Llegan los amigos a los que habían invitado al teatro esa noche. Un frac y un vestido de gala negro y plateado con un abrigo que parece de metal. Las damas se abrazan. Leónidas posa sus labios sobre una mano perfumada y regordeta, con unas cuantas manchas hepáticas. ¿Dónde estás, mano descarnada y agridulce, con tus frágiles dedos sin anillos?
—Mi estimada señora, cada día está más joven…
—Si sigue así, muy pronto saludará usted a un bebé, señor jefe de sección…
—¿Qué hay de nuevo, mi estimado amigo? ¿Cómo va la alta política?
—Gracias a Dios no tengo nada que ver con la política. Yo soy un simple pedagogo.
—Si tú también adoptas aires de misterio, mi querido jefe de sección, es que las cosas van de mal en peor. Sólo espero que Francia e Inglaterra se muestren comprensivas con nosotros. ¡Y Estados Unidos, sobre todo Estados Unidos! Al fin y al cabo, somos el último baluarte de la cultura en la Europa central…
Estas palabras de su invitado irritan a Leónidas, sin que él mismo sepa por qué.
—Tener cultura —replica enconado— es, en otras palabras, estar medio chiflado. Y Dios sabe que aquí estamos todos medio chiflados. No confío en ninguna de las potencias, ni siquiera en la más grande. A los americanos ricos les encanta venir a Salzburgo en verano. Pero ser público teatral no significa ser aliado. Todo depende de que tengamos la fuerza suficiente para revisarnos antes de que llegue la gran Revisión…
Y lanza un profundo suspiro, porque sabe que él no tiene la fuerza suficiente y la cara amorfa del esponjoso empieza a vibrar, cargada de odio, ante sus ojos.
¡Aplauso majestuoso!

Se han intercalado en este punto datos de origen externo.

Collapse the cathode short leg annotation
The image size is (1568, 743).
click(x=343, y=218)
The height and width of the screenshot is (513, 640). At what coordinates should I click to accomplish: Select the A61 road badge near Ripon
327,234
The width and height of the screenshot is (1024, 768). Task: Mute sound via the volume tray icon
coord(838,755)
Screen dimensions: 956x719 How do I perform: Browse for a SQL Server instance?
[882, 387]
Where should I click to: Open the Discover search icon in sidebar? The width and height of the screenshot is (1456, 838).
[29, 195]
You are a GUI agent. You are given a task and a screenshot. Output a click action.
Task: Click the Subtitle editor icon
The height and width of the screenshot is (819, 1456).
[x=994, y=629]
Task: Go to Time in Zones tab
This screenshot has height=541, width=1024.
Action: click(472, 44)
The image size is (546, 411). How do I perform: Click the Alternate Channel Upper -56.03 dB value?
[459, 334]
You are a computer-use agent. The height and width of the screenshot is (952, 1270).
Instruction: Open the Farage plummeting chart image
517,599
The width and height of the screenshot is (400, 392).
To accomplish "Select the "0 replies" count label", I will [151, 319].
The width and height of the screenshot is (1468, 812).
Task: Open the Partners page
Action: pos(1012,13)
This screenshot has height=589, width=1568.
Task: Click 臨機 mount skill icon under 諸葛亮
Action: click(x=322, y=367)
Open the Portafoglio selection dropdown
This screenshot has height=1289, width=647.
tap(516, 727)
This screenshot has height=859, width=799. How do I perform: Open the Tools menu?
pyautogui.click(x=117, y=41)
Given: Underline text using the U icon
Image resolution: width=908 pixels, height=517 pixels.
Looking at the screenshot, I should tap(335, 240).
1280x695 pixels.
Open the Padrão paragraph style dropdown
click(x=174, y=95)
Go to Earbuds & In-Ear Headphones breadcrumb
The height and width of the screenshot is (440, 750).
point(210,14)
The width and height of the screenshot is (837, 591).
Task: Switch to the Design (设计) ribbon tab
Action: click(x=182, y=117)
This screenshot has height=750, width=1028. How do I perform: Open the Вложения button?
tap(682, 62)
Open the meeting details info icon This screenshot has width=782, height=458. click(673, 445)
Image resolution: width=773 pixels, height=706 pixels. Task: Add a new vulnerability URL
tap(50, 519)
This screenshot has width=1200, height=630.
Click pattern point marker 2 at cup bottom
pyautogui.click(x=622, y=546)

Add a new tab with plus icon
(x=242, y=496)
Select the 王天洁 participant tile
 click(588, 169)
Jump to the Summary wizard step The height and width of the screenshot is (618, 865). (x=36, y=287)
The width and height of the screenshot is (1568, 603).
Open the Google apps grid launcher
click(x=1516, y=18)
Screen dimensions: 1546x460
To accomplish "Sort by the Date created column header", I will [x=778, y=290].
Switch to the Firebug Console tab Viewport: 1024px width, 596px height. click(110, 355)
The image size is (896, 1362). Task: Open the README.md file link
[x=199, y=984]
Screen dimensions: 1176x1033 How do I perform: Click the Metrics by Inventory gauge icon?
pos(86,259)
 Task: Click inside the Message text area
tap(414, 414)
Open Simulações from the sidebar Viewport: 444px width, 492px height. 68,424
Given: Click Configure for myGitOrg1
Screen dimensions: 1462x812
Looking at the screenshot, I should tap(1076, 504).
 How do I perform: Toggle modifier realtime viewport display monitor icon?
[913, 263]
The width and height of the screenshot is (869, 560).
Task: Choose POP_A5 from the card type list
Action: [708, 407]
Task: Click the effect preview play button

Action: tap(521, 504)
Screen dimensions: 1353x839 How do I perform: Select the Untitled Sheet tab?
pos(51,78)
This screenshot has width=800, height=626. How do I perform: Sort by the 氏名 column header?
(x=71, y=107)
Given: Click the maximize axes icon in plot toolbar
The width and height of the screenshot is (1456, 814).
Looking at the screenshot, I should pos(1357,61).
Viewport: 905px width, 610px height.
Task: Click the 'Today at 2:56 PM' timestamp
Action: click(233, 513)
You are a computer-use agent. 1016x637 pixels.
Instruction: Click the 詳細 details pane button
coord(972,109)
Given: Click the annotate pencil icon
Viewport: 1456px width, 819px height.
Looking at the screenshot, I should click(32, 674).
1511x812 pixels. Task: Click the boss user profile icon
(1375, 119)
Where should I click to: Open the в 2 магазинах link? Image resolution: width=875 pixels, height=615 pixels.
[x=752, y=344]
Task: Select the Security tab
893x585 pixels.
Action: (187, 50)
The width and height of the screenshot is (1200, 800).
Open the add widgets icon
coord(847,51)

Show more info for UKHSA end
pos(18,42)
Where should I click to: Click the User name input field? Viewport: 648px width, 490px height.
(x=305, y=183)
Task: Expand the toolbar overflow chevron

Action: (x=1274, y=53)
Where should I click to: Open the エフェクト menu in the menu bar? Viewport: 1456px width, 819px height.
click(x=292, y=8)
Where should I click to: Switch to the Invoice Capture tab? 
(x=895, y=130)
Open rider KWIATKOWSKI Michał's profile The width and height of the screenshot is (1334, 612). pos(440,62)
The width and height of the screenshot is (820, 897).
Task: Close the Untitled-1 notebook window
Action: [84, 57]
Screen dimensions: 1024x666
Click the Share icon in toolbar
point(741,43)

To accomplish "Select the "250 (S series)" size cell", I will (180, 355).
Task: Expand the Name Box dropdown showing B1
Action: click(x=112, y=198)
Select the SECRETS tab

El dignatario extranjero, rodeado de personalidades locales, se asoma al antepecho del palco oficial. La sala oscurece. El director de orquesta, iluminado por la solitaria luz de su atril, contrae su perfil con gesto decidido y extiende dos gigantescas alas de buitre. Y, sin moverse del sitio, el buitre empieza a batir con regularidad sus alas sobre una orquesta injustificadamente eufórica. Comienza la ópera. Y eso era algo que en otros tiempos me gustaba muchísimo. Una actriz bastante corpulenta que interpreta un papel masculino salta del suntuoso lecho de la aún más corpulenta prima donna. Siglo XVIII. La prima donna, una dama de cierta edad, está melancólica. La del papel masculino, cuyo cimbreo juvenil hace resaltar la extrema feminidad de sus formas, lleva en una bandeja el chocolate del desayuno. Qué asco, piensa Leónidas.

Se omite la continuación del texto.